The results from recent multicenter randomized clinical trials2,3 comparing higher vs lower hemoglobin transfusion thresholds in preterm infants have found no differences in short-term or long-term adverse outcomes. These findings suggest that more liberal RBC transfusion may not be harmful in preterm infants. In contrast, the present study focused on the RRs of donor characteristics for a fixed number of transfusions that a VLBW infant may receive. Therefore, donor sex could potentially be associated with recipient outcomes, even with RBC transfusion approaches using higher or lower thresholds. Our findings support the importance of measurement and evaluation of blood donor characteristics in future studies examining the relative benefits and harms of RBC transfusion.
Limitations
Our study has limitations. We were unable to determine additional donor characteristics. Smoking,38 pregnancy,4 or medication use39 affect donor RBC characteristics and may explain the associations observed between donor sex and age with the study outcome, although we considered these as explanatory rather than confounding factors. We approached our modeling strategy with a conceptual framework that may not have accounted for all potential biasing paths. However, expanded models in our sensitivity analyses that tested alternative assumptions were consistent with the primary analyses. In addition, the use of a composite outcome may be limited by divergent associations within individual components of the composite outcome.

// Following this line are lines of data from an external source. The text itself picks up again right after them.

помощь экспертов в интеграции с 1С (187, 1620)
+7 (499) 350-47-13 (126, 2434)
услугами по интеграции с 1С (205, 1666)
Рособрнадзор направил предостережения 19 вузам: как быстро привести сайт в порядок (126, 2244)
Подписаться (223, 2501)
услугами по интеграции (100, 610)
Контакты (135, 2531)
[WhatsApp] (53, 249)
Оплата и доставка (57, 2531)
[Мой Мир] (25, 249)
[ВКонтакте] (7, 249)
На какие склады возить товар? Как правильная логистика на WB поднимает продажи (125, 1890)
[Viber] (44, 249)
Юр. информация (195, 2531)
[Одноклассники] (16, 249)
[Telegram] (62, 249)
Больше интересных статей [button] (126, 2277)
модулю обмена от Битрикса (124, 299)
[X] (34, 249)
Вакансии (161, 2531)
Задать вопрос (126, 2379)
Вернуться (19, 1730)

However, we found estimates of association with each component of the composite that were directionally consistent with the overall primary analysis, with the exception of ROP. In addition, there is the potential that outcomes such as death or NEC may have occurred after the follow-up period, although on the basis of our prior study,40 few deaths occur after 90 postnatal days and most initial cases of NEC occur before 60 postnatal days.20 Furthermore, we believe our findings should be validated in larger cohort studies, and, if confirmed, evaluated in clinical trials as is currently being done for RBC transfusion for adults.41
Conclusions
In conclusion, in this cohort study, RBC transfusion from female donors, particularly older female donors, was associated with a lower risk of death or serious morbidity in VLBW infants receiving transfusions. Larger studies confirming our findings and examining potential mechanisms are warranted.